Para Italo Ferreira, medalha de ouro no surfe, o raciocínio é bem parecido. Ele já ganhou o ISA Games, o Circuito Mundial e agora os Jogos Olímpicos. Mas ser “campeão de tudo” fica em segundo plano para ele. “Eu sou campeão da vida. É importante crescer e respeitar e amar as pessoas. Essa medalha pode ser que enferruje ou descasque. O dinheiro que entra na sua conta na outra semana acaba. Mas suas memórias ficam, sua história fica.”
Outro momento marcante foi o duelo no salto em altura do italiano Gianmarco Tamberi e Mutaz Essa Barshim, do Catar. Eles acabaram empatando e aceitaram dividir a medalha de ouro, algo bem raro de ocorrer numa Olimpíada. “Ele é um dos meus melhores amigos e trabalhamos juntos. É um sonho virando realidade.
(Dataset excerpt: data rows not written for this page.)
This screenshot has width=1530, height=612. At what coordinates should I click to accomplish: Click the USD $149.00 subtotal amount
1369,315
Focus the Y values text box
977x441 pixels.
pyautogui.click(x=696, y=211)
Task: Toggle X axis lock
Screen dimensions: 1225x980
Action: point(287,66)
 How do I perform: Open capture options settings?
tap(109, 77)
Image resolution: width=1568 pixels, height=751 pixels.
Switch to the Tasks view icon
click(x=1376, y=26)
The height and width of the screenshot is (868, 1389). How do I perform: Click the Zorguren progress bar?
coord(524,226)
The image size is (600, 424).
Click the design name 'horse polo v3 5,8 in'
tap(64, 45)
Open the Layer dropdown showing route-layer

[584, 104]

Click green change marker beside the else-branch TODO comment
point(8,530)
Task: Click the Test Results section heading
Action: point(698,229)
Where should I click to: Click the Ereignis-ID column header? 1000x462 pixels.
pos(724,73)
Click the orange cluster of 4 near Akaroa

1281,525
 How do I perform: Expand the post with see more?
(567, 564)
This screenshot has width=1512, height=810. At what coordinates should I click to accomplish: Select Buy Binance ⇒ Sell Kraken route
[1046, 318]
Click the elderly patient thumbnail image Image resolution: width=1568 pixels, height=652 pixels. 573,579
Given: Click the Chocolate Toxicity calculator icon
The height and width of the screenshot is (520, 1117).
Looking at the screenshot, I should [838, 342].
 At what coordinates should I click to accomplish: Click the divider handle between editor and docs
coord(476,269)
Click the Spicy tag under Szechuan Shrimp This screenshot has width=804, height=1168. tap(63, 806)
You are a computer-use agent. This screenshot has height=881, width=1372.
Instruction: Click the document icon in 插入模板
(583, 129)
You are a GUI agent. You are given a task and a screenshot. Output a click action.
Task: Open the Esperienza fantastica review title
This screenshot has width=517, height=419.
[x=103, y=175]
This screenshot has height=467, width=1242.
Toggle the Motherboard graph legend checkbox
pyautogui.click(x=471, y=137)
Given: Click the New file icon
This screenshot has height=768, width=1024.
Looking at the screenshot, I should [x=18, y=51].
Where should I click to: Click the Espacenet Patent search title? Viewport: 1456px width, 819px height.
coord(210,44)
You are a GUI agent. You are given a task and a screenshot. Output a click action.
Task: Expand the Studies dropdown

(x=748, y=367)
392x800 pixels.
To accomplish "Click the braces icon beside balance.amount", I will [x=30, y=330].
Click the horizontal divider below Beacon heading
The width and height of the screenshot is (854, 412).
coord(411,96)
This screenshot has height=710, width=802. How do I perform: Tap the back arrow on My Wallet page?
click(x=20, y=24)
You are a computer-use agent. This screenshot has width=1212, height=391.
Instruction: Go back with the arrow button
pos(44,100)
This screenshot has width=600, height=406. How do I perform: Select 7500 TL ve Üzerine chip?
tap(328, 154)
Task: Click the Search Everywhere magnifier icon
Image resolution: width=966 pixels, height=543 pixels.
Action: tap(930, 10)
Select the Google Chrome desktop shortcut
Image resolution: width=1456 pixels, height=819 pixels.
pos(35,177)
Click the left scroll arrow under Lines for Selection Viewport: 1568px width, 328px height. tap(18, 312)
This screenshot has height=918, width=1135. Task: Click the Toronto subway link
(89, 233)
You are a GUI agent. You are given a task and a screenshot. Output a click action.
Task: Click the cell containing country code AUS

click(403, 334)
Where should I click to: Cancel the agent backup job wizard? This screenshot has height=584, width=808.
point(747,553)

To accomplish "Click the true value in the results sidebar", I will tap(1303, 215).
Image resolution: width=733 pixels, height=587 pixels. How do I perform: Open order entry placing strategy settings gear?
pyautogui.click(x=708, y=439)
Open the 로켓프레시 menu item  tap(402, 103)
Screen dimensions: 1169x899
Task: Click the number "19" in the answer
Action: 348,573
Esse é o espírito esportivo e a gente está aqui para passar essa mensagem”, disse Barshim.
A cada gesto de carinho dos atletas, a chama olímpica ia ficando mais forte no Japão. É triste a ausência de público por motivos sanitários, mas é um momento da vida que todos estão passando por isso, em maior ou menor grau de acordo com o lugar que estão. Se a expectativa era de que os Jogos de Tóquio levassem uma mensagem de esperança para o futuro, ela veio com os atletas.
“Somos todos seres humanos, estamos todos aqui apenas para tentar evoluir, essa é a nossa missão na vida, de que talvez o amanhã possa ser um mundo melhor, não pior do que era ontem ou hoje. No skate você está sempre caindo no chão, sempre quebrando, mas você tem pessoas ao seu lado que carregam amor, para trazer você de volta e consertar você. Esse é o exemplo, sabe? Podemos ser muito mais fortes se estivermos juntos”, concluiu Pedro Barros.